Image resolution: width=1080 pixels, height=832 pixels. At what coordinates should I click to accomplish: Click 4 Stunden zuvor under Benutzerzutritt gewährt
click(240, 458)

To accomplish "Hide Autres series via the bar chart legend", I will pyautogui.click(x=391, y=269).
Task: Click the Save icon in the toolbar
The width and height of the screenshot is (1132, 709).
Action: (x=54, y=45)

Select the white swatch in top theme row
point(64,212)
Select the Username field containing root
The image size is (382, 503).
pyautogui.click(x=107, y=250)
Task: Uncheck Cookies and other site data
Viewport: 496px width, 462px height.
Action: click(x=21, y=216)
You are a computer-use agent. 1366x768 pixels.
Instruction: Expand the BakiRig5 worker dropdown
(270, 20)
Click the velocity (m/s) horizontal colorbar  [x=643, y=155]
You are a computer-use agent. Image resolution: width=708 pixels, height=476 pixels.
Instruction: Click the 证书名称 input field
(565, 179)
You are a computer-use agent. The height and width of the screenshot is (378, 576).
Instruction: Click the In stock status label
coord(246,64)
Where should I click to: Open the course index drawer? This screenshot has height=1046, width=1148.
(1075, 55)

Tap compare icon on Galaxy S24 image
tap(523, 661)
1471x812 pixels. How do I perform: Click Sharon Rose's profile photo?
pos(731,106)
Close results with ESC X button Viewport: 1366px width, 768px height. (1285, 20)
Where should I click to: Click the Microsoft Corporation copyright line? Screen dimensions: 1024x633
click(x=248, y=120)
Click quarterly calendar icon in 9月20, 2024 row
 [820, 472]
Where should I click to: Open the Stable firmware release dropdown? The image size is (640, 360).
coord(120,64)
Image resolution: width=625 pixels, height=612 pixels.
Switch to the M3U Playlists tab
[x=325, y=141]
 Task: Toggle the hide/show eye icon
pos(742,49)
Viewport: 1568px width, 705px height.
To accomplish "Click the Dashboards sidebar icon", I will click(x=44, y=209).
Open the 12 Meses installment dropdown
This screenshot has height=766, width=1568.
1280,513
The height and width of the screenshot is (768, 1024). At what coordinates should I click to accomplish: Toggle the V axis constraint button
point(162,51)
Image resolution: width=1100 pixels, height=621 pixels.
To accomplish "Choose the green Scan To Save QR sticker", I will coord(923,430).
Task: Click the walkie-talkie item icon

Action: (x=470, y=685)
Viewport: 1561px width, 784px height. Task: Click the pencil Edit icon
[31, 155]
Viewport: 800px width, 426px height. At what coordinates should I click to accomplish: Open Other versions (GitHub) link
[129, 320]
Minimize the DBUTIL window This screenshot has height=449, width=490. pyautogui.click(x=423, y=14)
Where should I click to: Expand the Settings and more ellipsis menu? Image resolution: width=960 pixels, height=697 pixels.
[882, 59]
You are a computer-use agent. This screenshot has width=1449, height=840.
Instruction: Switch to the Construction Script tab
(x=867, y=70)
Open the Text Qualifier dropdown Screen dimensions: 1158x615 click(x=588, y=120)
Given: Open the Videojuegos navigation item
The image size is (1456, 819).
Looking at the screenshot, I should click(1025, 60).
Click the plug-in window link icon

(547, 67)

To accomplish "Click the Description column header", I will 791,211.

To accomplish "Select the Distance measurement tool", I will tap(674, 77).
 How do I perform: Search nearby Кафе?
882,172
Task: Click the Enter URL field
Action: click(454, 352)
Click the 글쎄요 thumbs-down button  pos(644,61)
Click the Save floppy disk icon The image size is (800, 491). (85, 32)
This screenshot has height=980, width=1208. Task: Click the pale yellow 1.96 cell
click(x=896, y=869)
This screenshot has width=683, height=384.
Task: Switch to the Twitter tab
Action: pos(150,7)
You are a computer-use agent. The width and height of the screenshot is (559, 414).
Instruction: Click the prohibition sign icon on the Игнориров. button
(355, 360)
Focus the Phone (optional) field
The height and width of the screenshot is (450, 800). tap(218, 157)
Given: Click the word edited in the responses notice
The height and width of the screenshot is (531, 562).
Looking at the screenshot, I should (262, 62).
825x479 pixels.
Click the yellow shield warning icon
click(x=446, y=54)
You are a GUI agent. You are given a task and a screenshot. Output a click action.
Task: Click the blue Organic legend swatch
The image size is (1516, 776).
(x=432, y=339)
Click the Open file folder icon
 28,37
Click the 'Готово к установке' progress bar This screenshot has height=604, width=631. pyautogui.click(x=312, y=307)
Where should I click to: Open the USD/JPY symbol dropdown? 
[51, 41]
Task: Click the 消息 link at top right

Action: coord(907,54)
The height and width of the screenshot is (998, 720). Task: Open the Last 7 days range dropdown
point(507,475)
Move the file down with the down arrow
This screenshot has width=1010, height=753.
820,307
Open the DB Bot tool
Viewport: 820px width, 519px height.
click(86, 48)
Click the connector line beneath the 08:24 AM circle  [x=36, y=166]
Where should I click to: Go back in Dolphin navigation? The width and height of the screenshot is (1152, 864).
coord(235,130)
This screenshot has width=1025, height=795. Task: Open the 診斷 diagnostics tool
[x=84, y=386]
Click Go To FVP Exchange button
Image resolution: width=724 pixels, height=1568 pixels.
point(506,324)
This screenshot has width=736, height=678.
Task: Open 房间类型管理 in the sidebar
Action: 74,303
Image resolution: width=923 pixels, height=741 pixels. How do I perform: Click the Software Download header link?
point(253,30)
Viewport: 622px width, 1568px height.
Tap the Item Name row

===============

Search the data above for the string "with" and report each line that holds it.

**Response area**
Close results with ESC X button Viewport: 1366px width, 768px height. (1285, 20)
Move the file down with the down arrow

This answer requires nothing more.